>> START DATASET ENTRIES

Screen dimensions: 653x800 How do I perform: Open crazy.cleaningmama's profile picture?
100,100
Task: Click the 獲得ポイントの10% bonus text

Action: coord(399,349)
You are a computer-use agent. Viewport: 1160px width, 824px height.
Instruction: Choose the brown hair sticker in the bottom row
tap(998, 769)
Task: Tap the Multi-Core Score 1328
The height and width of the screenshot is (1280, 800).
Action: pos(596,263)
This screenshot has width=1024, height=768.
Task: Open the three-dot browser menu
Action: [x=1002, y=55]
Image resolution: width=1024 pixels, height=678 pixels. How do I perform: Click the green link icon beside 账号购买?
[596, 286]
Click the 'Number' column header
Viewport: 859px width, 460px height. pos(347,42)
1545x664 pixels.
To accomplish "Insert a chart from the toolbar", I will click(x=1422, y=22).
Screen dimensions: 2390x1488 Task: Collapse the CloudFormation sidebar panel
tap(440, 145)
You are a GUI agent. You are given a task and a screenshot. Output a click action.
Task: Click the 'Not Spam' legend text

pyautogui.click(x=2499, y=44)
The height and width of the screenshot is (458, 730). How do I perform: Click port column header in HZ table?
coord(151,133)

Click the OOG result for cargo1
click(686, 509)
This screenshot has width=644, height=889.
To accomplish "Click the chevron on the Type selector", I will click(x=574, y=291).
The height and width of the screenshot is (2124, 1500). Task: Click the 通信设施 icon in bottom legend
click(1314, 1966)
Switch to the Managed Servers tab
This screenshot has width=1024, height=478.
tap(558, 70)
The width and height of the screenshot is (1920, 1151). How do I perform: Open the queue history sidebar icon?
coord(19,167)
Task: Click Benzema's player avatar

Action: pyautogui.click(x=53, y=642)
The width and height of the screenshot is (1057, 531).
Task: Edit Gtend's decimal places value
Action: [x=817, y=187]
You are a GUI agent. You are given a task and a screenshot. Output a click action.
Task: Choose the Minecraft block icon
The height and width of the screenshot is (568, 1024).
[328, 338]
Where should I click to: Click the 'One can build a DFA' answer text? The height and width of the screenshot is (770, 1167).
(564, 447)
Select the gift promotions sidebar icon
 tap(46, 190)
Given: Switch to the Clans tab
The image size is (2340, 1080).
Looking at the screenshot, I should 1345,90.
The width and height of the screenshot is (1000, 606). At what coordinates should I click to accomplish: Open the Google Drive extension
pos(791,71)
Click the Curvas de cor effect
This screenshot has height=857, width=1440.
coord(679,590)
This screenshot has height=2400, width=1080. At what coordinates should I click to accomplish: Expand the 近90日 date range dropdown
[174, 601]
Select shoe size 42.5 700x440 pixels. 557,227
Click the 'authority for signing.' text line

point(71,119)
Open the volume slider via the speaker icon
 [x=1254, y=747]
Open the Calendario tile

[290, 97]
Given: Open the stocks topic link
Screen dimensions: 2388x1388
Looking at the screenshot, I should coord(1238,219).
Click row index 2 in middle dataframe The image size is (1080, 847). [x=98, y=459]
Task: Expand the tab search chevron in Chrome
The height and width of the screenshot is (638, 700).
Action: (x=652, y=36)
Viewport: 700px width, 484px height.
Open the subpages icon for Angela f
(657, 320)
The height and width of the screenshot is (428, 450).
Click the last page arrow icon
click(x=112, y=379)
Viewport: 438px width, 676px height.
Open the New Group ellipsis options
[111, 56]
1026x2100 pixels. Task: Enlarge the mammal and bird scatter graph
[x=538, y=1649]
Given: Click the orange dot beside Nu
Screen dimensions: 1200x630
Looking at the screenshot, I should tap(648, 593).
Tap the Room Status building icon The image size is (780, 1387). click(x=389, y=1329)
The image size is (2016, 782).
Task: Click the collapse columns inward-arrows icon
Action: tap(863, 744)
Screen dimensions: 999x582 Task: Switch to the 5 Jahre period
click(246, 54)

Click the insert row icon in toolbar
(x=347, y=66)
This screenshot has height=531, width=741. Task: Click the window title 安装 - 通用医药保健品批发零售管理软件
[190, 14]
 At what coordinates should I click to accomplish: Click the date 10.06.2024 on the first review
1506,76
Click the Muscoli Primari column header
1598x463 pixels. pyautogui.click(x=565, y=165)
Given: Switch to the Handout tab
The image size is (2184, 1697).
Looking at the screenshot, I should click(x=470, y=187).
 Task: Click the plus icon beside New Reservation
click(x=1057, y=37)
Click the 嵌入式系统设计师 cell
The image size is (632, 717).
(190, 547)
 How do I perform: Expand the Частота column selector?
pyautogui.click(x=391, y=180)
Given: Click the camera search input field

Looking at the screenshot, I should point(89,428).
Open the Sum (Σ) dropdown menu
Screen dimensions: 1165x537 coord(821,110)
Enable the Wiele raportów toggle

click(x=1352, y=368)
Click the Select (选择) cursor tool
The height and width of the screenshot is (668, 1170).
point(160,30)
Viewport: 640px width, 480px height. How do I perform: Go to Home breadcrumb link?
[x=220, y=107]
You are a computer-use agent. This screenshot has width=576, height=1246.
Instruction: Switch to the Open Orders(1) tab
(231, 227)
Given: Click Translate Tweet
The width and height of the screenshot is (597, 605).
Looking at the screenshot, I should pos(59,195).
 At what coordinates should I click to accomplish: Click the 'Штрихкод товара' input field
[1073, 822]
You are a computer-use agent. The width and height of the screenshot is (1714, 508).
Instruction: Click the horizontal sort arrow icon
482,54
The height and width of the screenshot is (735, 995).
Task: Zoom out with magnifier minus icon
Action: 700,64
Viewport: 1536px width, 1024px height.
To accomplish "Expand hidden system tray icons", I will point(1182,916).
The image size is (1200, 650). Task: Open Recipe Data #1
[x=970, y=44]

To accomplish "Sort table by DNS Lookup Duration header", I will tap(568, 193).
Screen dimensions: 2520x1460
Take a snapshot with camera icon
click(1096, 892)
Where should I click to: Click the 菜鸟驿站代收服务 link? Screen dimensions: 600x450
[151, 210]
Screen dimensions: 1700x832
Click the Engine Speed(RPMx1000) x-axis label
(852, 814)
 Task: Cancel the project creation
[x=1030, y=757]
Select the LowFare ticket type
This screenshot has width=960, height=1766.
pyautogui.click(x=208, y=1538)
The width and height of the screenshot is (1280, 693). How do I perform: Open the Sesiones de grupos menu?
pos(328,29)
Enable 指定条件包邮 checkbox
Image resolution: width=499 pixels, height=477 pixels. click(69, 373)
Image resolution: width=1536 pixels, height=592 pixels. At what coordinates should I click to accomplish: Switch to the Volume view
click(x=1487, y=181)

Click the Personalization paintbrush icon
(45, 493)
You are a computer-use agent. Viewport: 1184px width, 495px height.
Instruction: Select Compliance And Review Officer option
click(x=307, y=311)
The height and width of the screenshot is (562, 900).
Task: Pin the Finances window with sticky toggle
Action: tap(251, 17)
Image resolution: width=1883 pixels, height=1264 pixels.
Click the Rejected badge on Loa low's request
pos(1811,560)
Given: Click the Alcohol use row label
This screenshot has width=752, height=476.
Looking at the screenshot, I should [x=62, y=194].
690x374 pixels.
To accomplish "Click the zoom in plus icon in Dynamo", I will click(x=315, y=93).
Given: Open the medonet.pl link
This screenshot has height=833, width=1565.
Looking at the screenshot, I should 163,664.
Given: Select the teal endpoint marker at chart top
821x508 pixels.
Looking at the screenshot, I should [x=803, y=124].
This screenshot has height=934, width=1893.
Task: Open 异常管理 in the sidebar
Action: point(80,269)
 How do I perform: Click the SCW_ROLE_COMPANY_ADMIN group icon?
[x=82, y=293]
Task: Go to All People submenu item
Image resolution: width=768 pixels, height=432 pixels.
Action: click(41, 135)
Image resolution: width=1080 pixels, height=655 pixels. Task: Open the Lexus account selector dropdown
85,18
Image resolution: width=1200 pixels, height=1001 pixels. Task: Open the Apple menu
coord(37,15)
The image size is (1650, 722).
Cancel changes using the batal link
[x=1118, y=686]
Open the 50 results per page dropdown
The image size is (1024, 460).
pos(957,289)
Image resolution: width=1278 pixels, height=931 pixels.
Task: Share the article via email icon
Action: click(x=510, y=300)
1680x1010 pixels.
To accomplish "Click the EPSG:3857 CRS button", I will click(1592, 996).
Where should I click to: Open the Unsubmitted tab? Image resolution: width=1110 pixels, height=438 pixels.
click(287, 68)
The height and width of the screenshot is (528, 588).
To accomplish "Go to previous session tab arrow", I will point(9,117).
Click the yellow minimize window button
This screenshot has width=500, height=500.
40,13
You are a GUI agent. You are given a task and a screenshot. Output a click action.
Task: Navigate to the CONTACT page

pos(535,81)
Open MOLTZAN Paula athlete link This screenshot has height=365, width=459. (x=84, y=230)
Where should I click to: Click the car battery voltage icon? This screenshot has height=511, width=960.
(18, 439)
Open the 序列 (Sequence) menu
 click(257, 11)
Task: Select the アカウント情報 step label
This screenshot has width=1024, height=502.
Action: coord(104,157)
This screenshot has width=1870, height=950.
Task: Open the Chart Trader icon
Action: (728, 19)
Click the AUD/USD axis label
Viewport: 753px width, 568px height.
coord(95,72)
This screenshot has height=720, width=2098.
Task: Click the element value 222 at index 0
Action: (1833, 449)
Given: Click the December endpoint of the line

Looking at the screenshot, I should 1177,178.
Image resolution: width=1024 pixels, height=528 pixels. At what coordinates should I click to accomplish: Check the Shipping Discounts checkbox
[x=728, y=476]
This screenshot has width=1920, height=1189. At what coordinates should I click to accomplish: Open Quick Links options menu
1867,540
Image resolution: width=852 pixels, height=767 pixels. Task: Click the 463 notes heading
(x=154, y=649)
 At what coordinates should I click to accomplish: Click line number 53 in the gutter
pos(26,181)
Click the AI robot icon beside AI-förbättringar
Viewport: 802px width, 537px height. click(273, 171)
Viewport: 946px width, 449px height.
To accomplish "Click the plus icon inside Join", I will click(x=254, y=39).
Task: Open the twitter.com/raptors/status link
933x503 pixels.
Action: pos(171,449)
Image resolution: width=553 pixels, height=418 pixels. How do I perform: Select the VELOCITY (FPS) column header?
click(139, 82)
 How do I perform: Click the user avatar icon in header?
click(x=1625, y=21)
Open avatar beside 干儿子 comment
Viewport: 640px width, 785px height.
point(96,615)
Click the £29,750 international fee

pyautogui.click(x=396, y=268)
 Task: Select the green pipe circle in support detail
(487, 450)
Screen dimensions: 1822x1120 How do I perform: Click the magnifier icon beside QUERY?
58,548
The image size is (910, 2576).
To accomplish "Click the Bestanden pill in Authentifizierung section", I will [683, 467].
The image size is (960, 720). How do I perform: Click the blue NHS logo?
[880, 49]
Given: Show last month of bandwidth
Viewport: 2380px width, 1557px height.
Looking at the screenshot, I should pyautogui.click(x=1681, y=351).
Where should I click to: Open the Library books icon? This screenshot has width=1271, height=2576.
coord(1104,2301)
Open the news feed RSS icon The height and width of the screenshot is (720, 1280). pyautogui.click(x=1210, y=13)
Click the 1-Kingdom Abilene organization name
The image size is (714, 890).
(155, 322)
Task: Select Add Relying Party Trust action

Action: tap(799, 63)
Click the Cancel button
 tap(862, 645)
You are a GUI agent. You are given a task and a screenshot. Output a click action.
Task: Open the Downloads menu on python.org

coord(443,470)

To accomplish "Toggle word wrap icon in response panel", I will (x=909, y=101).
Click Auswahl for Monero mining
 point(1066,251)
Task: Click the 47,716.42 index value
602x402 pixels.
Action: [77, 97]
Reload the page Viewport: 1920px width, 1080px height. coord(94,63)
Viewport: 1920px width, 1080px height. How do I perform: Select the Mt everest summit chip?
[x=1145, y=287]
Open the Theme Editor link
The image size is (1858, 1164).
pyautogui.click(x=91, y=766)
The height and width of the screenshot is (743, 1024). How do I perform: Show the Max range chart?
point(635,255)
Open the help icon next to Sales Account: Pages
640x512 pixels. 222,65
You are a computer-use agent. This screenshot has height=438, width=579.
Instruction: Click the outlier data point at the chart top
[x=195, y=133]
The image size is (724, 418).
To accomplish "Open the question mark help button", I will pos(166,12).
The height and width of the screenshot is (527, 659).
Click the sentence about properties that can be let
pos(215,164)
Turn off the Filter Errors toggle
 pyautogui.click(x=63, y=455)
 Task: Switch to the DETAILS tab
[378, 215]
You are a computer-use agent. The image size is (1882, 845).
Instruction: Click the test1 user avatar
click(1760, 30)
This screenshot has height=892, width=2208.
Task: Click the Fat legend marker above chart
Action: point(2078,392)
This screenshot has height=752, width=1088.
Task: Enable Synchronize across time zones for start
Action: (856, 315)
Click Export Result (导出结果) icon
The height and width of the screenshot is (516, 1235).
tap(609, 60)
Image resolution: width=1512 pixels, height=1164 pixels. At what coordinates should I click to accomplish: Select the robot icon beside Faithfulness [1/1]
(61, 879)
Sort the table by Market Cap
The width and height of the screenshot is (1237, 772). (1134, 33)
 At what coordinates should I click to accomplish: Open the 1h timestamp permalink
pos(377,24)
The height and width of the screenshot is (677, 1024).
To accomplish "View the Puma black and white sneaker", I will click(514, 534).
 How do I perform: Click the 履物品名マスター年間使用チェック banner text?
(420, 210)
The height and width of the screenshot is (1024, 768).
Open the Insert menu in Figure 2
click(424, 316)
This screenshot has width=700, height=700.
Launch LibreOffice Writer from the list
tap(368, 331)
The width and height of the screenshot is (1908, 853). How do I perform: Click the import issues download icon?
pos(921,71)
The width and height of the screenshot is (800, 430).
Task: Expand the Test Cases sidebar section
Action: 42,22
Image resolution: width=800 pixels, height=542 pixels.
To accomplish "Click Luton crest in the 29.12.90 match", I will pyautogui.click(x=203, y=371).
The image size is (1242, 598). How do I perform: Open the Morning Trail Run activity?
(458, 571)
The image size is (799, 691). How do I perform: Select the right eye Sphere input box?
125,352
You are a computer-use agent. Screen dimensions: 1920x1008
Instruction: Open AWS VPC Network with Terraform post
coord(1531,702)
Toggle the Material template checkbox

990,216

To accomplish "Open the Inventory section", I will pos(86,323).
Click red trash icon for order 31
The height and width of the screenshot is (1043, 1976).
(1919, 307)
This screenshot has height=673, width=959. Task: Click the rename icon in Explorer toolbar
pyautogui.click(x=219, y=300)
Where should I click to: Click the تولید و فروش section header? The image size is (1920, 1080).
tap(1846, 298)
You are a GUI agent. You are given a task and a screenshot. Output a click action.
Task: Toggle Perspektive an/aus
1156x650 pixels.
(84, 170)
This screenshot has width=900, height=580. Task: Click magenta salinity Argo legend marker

>> END DATASET ENTRIES

DIRECTIONS FOR THIS TASK
Switch "first review" to "second review" in the stretch from the line containing "This screenshot has height=531, width=741." through the line containing "1598x463 pixels. pyautogui.click(x=565, y=165)", and write out only those lines, leaving everything else unchanged.

FULL OUTPUT
This screenshot has height=531, width=741. Task: Click the window title 安装 - 通用医药保健品批发零售管理软件
[190, 14]
 At what coordinates should I click to accomplish: Click the date 10.06.2024 on the second review
1506,76
Click the Muscoli Primari column header
1598x463 pixels. pyautogui.click(x=565, y=165)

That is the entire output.